Second, the big society’s relationship with the NHS will not be transformative if it only works through the big society’s “small platoons”. Small platoons is a lovely phrase but the NHS is one of the biggest armies in the world. A big army doesn’t notice when it rolls over small platoons every morning before breakfast. And it is being rolled over that characterises the voluntary sector’s experience of the NHS.

I have met hundreds of charities that have tried and failed to obtain contracts for services that primary care trusts want. Often the PCT really wants to create that relationship with the small voluntary sector platoon, but the tendering process that the PCT runs precludes anything but a multinational from succeeding.

Getting organised

Small platoons rarely win the skirmish that the public sector tendering process represents.
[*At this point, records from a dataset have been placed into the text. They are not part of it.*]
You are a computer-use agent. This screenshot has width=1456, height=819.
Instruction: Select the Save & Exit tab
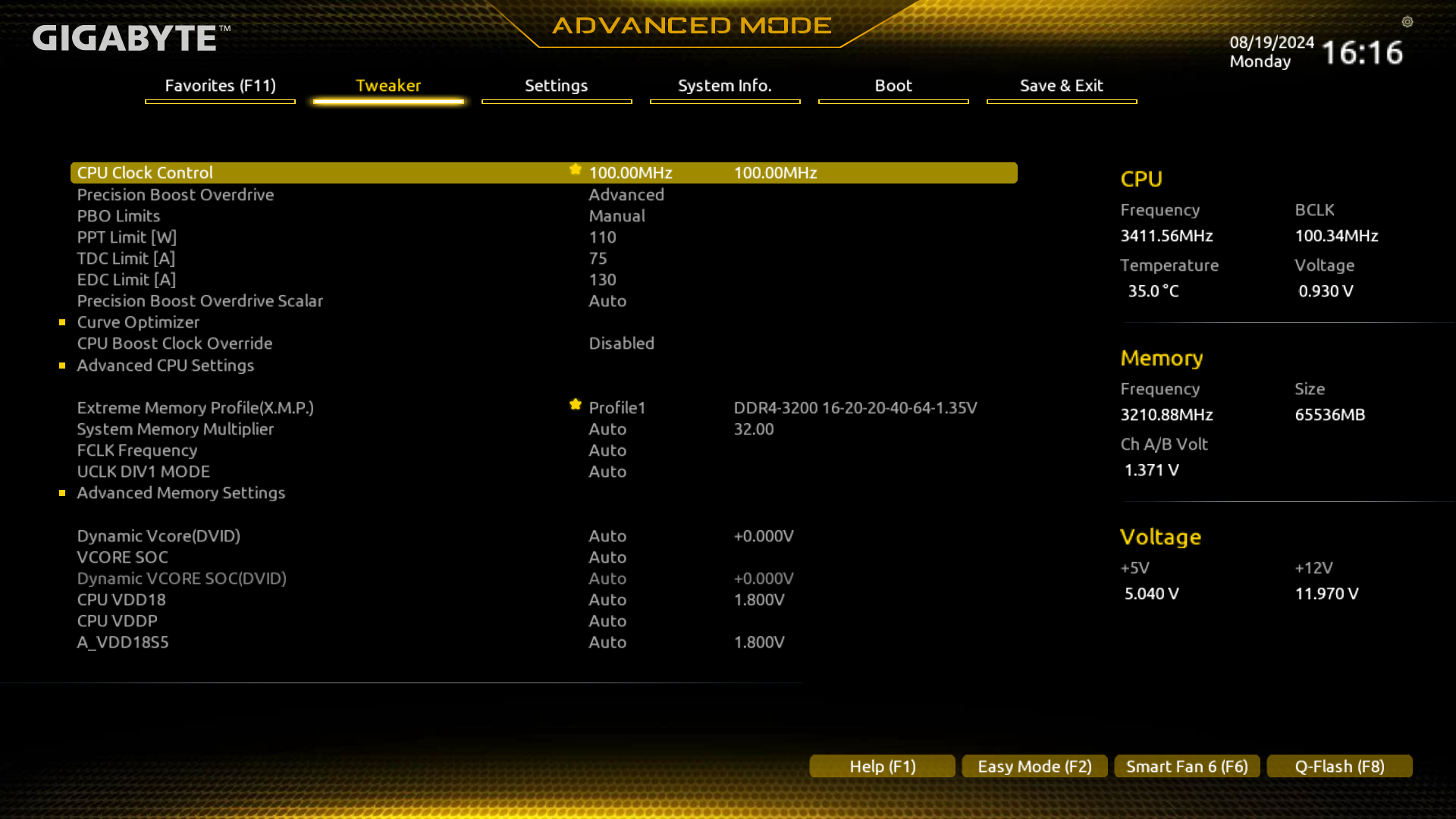click(1061, 86)
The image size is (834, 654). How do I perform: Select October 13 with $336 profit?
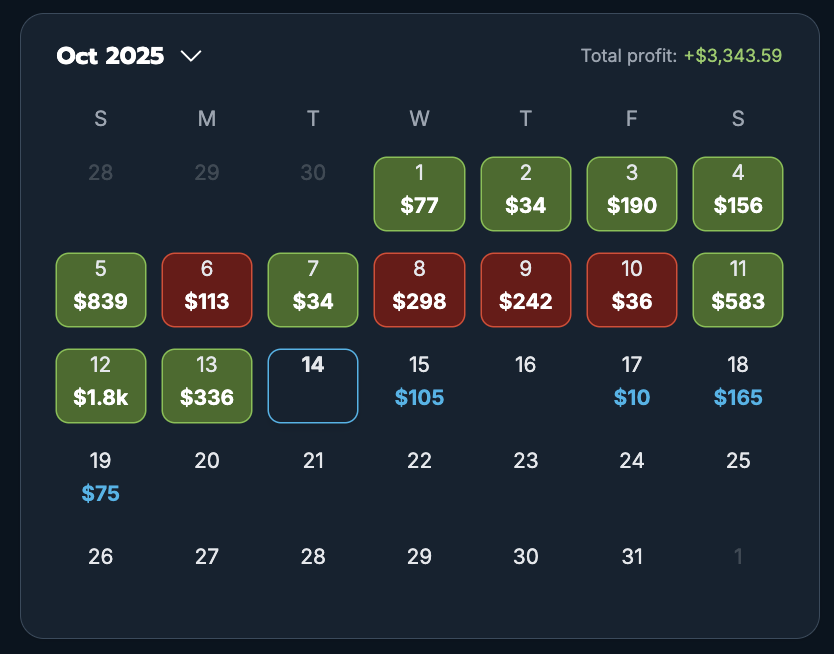(207, 386)
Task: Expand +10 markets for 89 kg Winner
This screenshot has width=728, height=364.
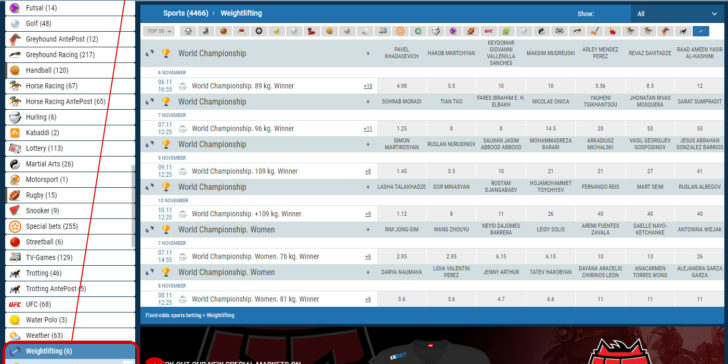Action: pos(368,86)
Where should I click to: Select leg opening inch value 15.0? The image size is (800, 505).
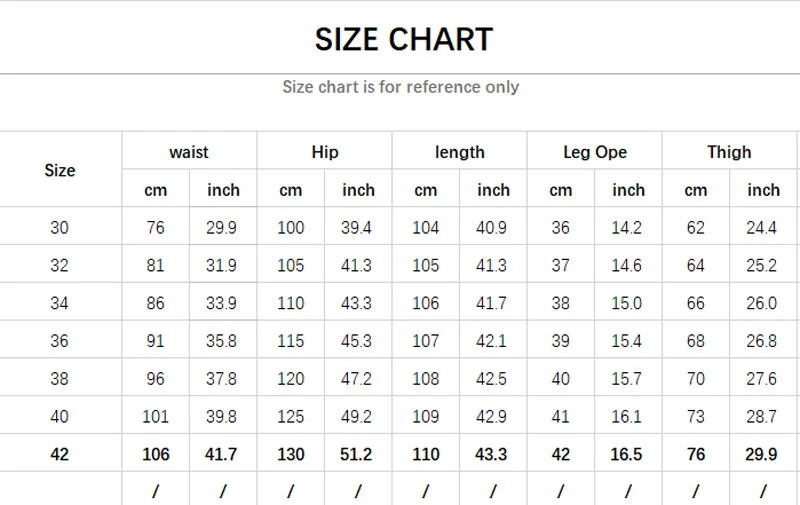pos(627,304)
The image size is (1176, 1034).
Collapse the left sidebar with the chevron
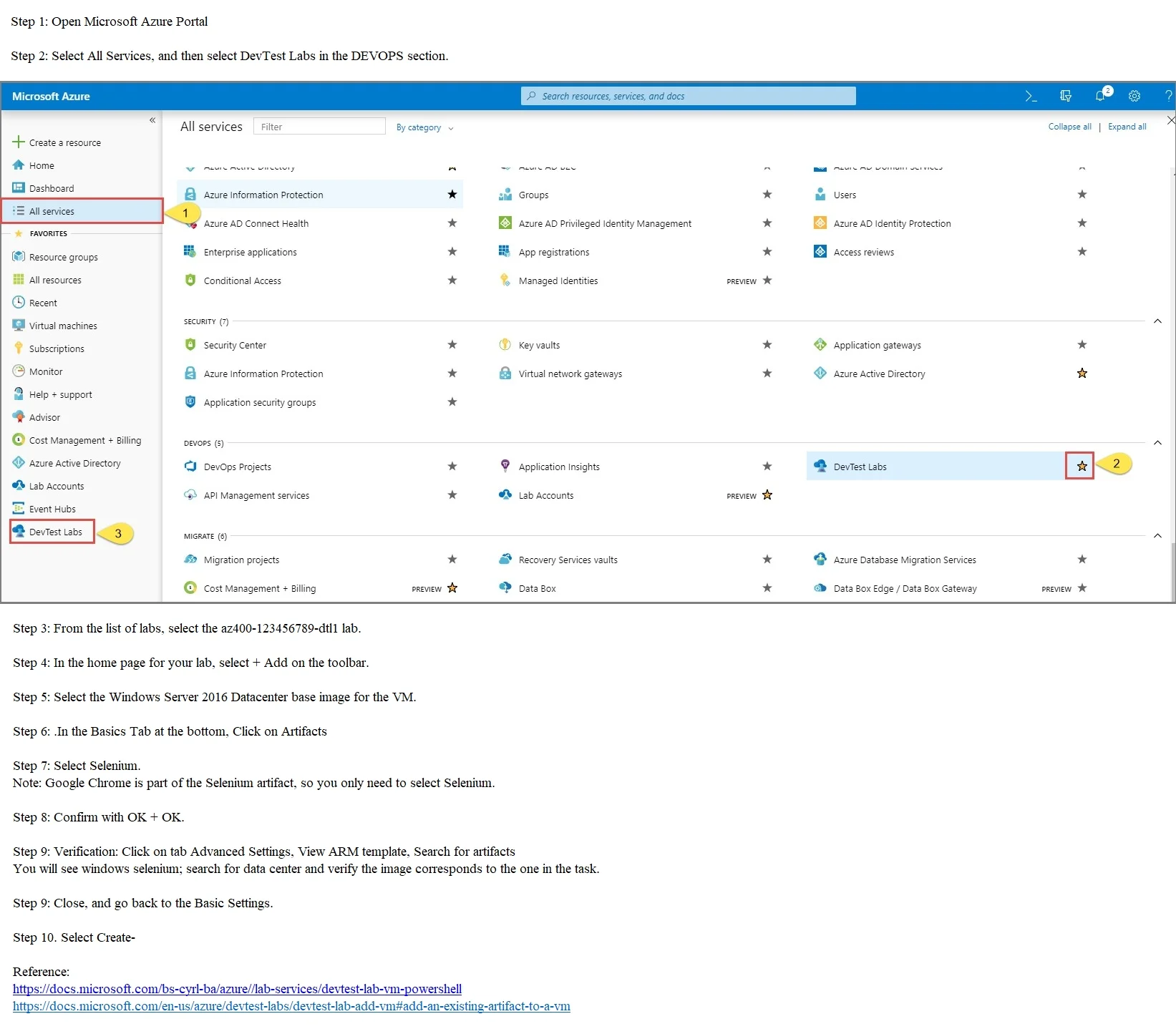(x=152, y=120)
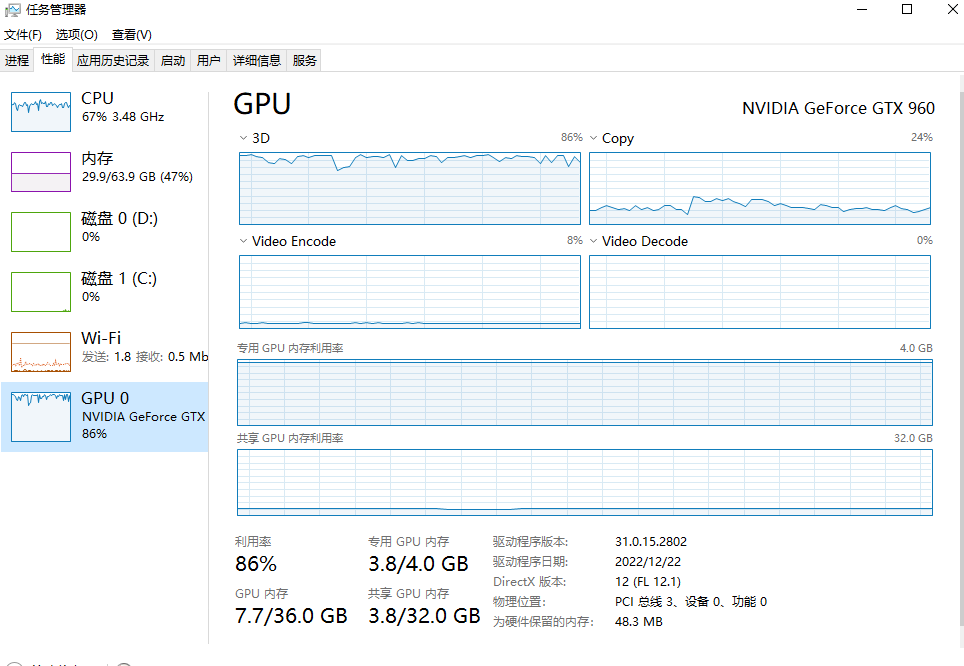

Big armies with tanks full of lawyers win those tenders.

For the big society to work, these small platoons need to organise into an army. And that is what they are doing. The modern army needs to combine the local control and power of the small platoon with the logistics and fire power of a large army.
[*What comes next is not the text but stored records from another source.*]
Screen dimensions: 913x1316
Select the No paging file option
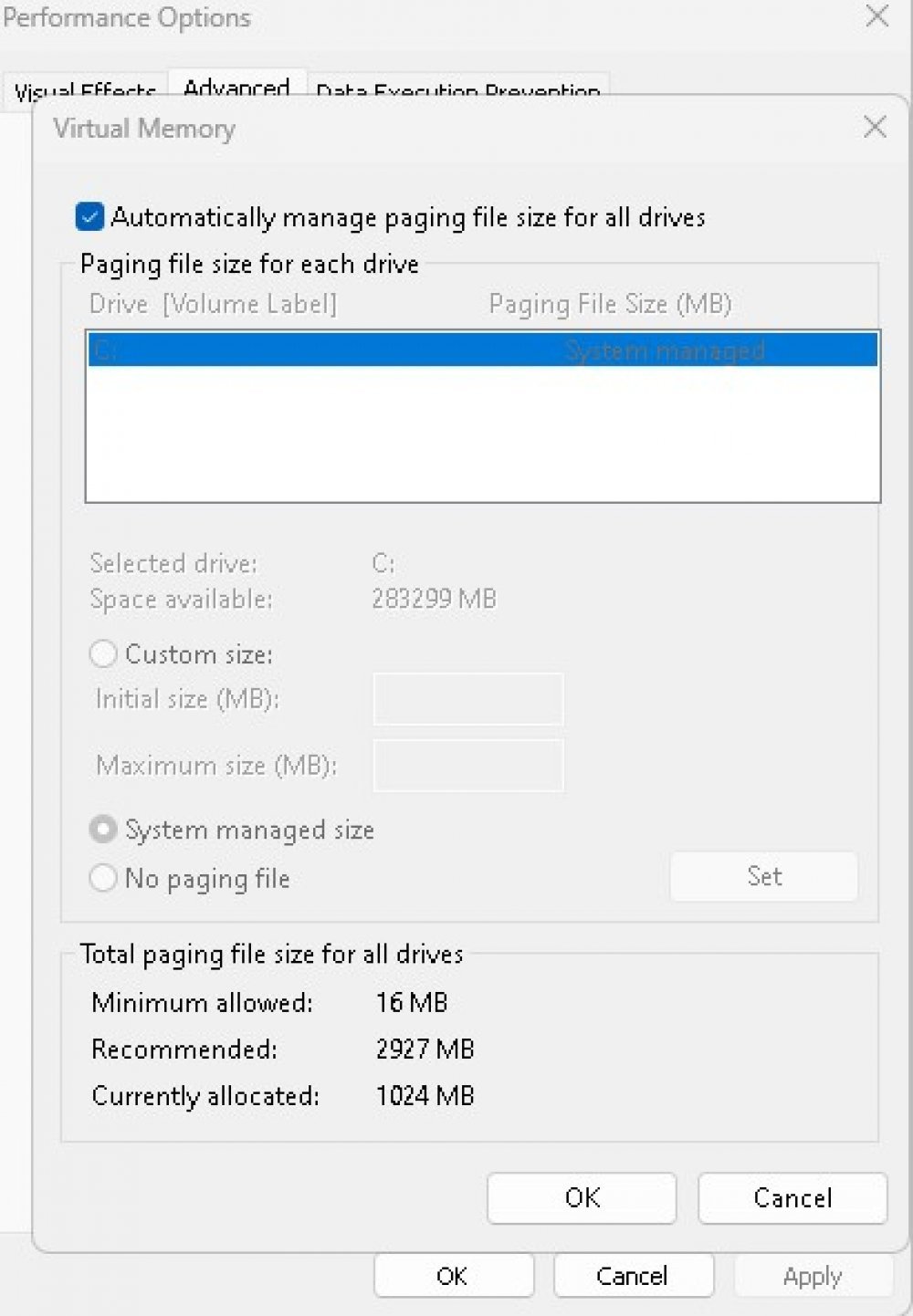103,878

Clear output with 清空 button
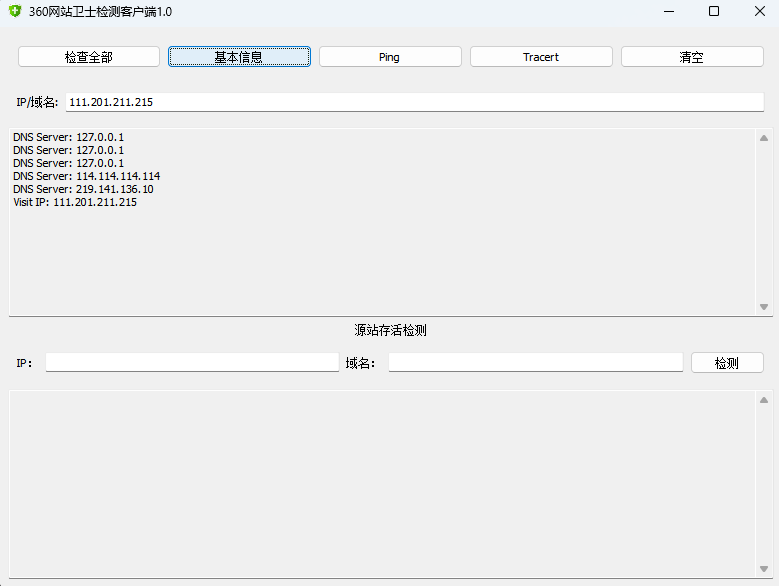(692, 57)
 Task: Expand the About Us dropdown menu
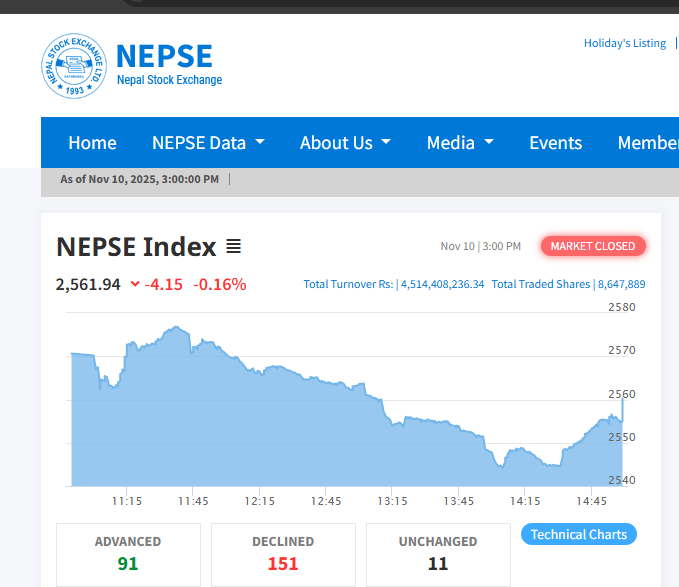[x=345, y=143]
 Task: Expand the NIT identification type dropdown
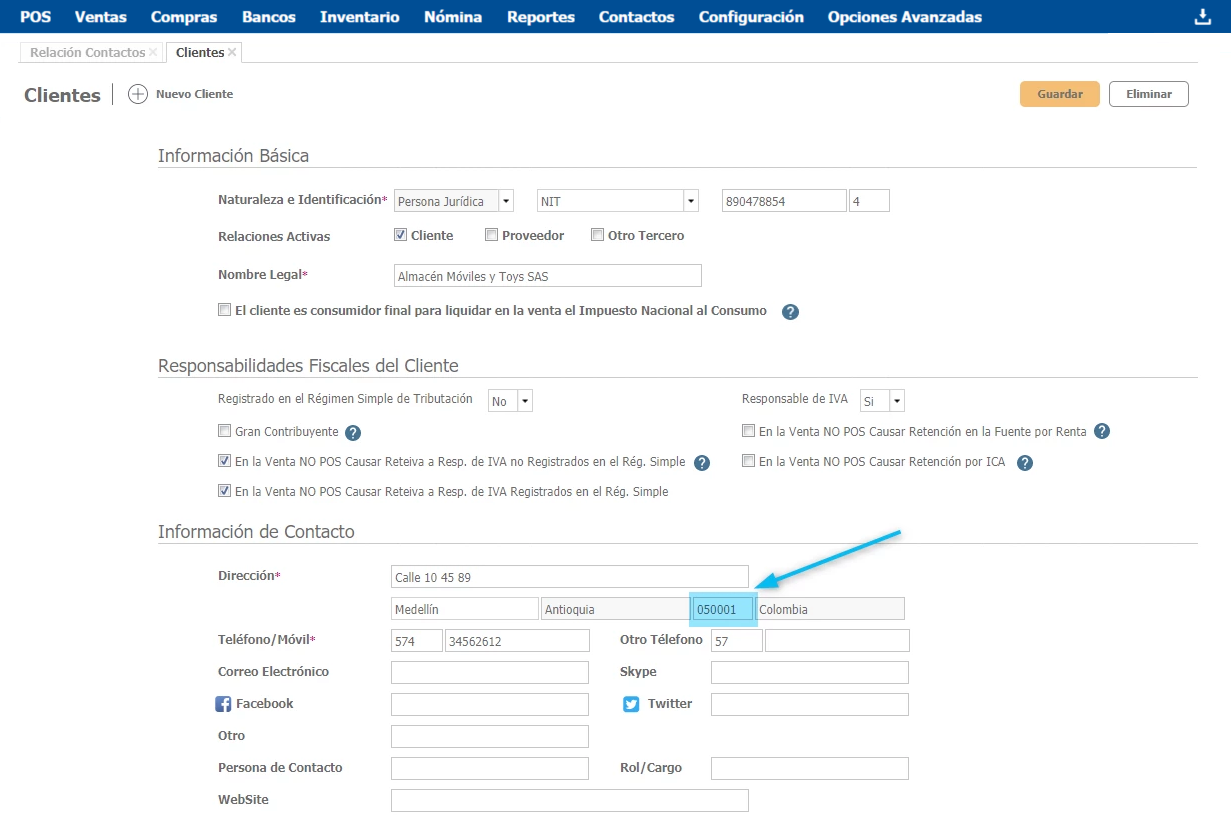pyautogui.click(x=690, y=201)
This vision has led to the creation of the Third Sector Consortium (3SC). Set up by the Social Investment Business, the consortium has been formed of 10 of the larger voluntary organisations that provide services that help people on welfare get into work.

On their own they have found it very difficult to get the Department of Work and Pensions to take them seriously. Together they can buy the skills and defray the incurred costs needed to win contracts in competition with large public and private sector organisations. 
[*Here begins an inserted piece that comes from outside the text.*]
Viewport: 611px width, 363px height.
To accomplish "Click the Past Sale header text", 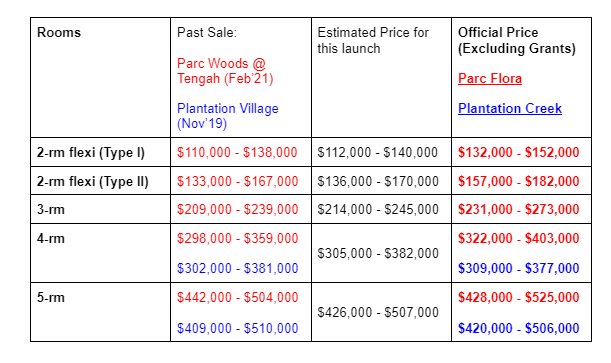I will 207,32.
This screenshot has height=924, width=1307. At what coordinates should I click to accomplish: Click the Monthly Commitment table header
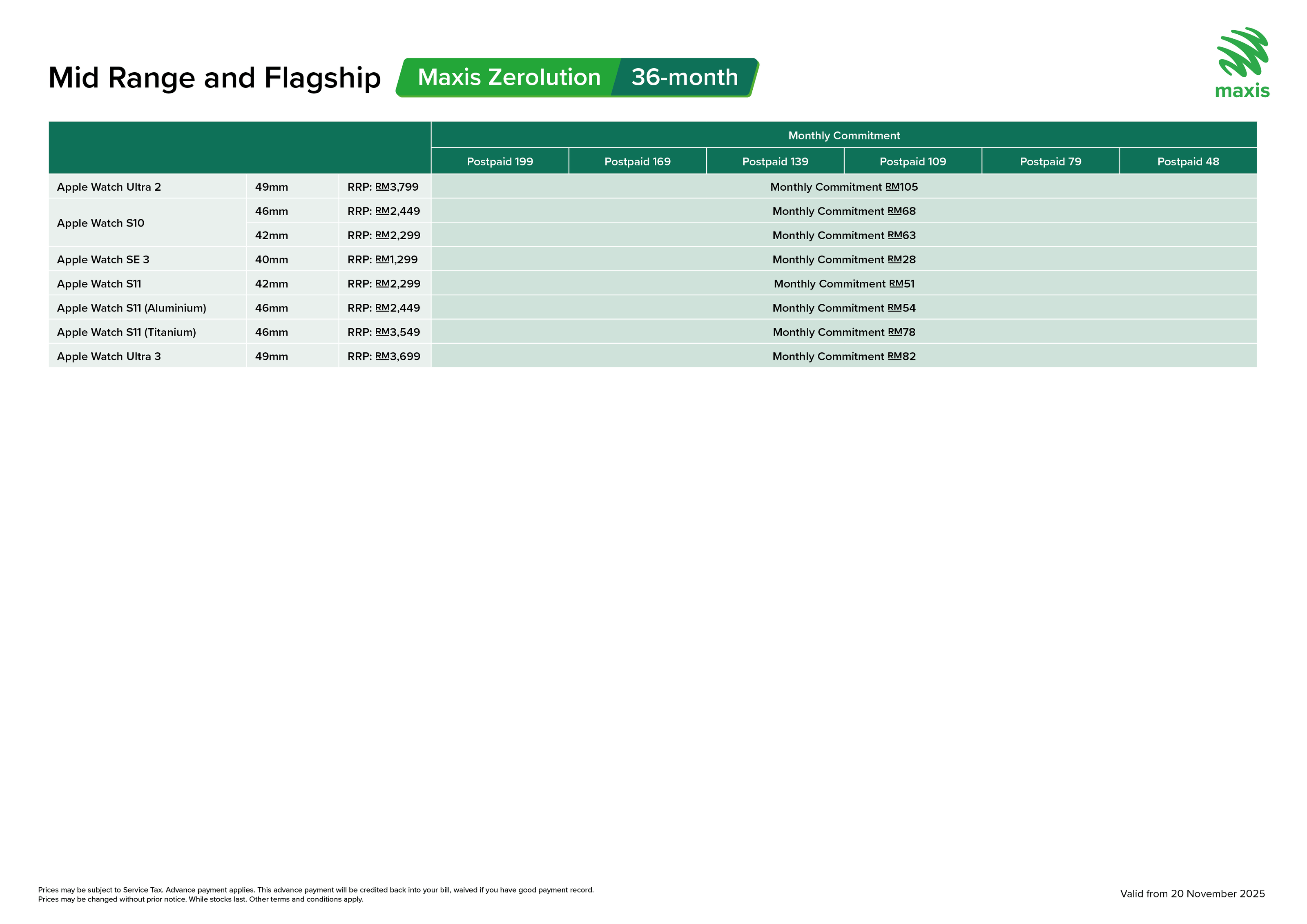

This sizing up does not lose the unique selling point of third sector organisation - its local relationship and the specific passion that drives it - but it organises that passion and allows it to compete and win.

The third sector is now developing a consortium for health (3SC4H) that will bid for work from the NHS. This will not compete directly with most NHS services, but important synergies are developing.

The Red Cross sells an important health service to a number of PCTs. It trains volunteers to stay overnight with patients who would otherwise be in hospital emergency beds. No one is pretending that those volunteers can replace emergency doctors; they don’t need to. They need to provide safe and secure care in the home, where the patient wants to be, and preserve the emergency beds for the people that really need them. The QIPP analysis of this service is that every pound spent with the Red Cross saves multiple pounds for the NHS.

The problem, as with most innovations in the NHS, is how to spread it quickly. It is important that they, and all services that ensure greater self management of long-term conditions, do not remain good ideas at the edge of the NHS.

To change the terms of trade for the NHS, to secure considerably better outcomes for the same resource, these innovations need to become mainstream. To help make that happen, 3SC for health will combine the small platoons into something approaching a big society. And they will be coming to an NHS near you.